The Warriors Research Institute is enrolling veterans and their families in a program to help the individuals with mental health issues. The program is free and treatment will be delivered online through a Telehealth clinic or in person through one-on-one sessions.

The Warriors Research Institute is affiliated with the Baylor Scott & White Research Institute.

Susie Gulliver, Warriors Research Institute director, is co-leader of the project. Eric Meyer, associate director of the institute, is principal leader of the project.  

Texas Veterans Commission for Veterans Assistance provided $500,000 to expand the evidence-based project statewide. The funding was awarded in order to expand the project to reach veterans throughout Texas.

 “This is important to us for a couple of reasons,” Gulliver said. ‘We have evidence-based care but it’s not reaching the people who need it, and we have lots of providers, but they are not trained in the delivery of that care.”

The veterans and family project, which preceded this latest program, broke down some barriers by moving to a Telehealth platform. Anyone with access to a computer or cellphone can have face-to-face therapy from the comfort of their home.

The issue of untrained providers has been dealt with by educating students from different mental health training programs in Texas on the specific protocols of the project.

“We are delivering care that we know works, to veterans who can’t get to the care, and we are training the next generation of providers,” she said.

There are few resources for veteran families, unless they are well insured.

“Everything we do is informed by the culture and our program manager for the Texas veterans project, for both the research and non-research portions, is a family member of a veteran who is now a police officer,” Gulliver said.

Alton McCallum, a counselor, chaplain, West Point graduate and a retired Army veteran who was injured in battle, trains the individuals working on the Warrior Research Institute projects on military cultural sensitivity and provides monthly supervision for trainees on the aspects of cultural awareness.

“This is an exciting time for us because we’re doing all of things we set out to do,” Gulliver said.

Though it’s early in the process, the good news is the majority of people who participate in Telehealth stay all the way through a full course of treatments, their symptoms are declining and their satisfaction with the treatment is high; 87 percent would recommend Telehealth to others and 93 percent would do Telehealth again, Gulliver said.

Some of the best outcome research, being done by giants in the field, have retention rates lower than 50 percent, Gulliver said.

People in the treatment program are staying, they’re getting better, they are satisfied and feedback indicates the patients appreciate that there’s no waiting room, no parking lot, the therapists are very engaged and the work being done is practical and applies to their life situations.

Data excerpts
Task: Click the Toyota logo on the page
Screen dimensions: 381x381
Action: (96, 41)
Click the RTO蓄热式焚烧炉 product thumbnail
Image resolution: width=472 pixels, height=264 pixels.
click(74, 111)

> _WORK INSTRUCTION_:
Could you continue the article about the Warriors Research Institute's veteran and family program, picking up right after its final sentence?

> _RESULT_:
For some of the participants this is their first time in therapy and they have preconceived notions that therapy is about going back in time and pouring over the details of everything that has gone wrong.

Now it’s more about acknowledging what happened and its effect on your life, and figuring out how to live today and going forward.

“Our therapy is very oriented toward living today and expanding your battery pack for whatever new stressors that are going to show up,” Gulliver said. “We can be pretty sure that life is going to present new stressors.”

Participants may come to the program with a variety of diagnoses from other providers and because this is a service delivery project, the baseline assessment is clinically informed. Several have come in with a diagnosis of post traumatic stress disorder or depression. Some have current or past substance abuse issues.

Depending on the needs, the project builds out programs to meet those needs, including anger management, parenting skills or dealing with aging parents.

“We think that the work we are doing now will be useful for other populations,” she said.

Getting the word out about the program can be challenging; some assume there will be obstacles, hindering entry into the program, Gulliver said.

In selecting the mental health trainees, an emphasis has been put on having a military experience.

The program was funded for a year and the clock is ticking, she said. A grant application for the next year already has been submitted.

The Warrior Research Institute is made up of 13 people working on shared projects and always is looking to grow. Gulliver said she’d like to see it grow to about 25 in the next few years.

Projects from the past build upon each other, with aspects of research from years ago playing a role in new efforts, she said.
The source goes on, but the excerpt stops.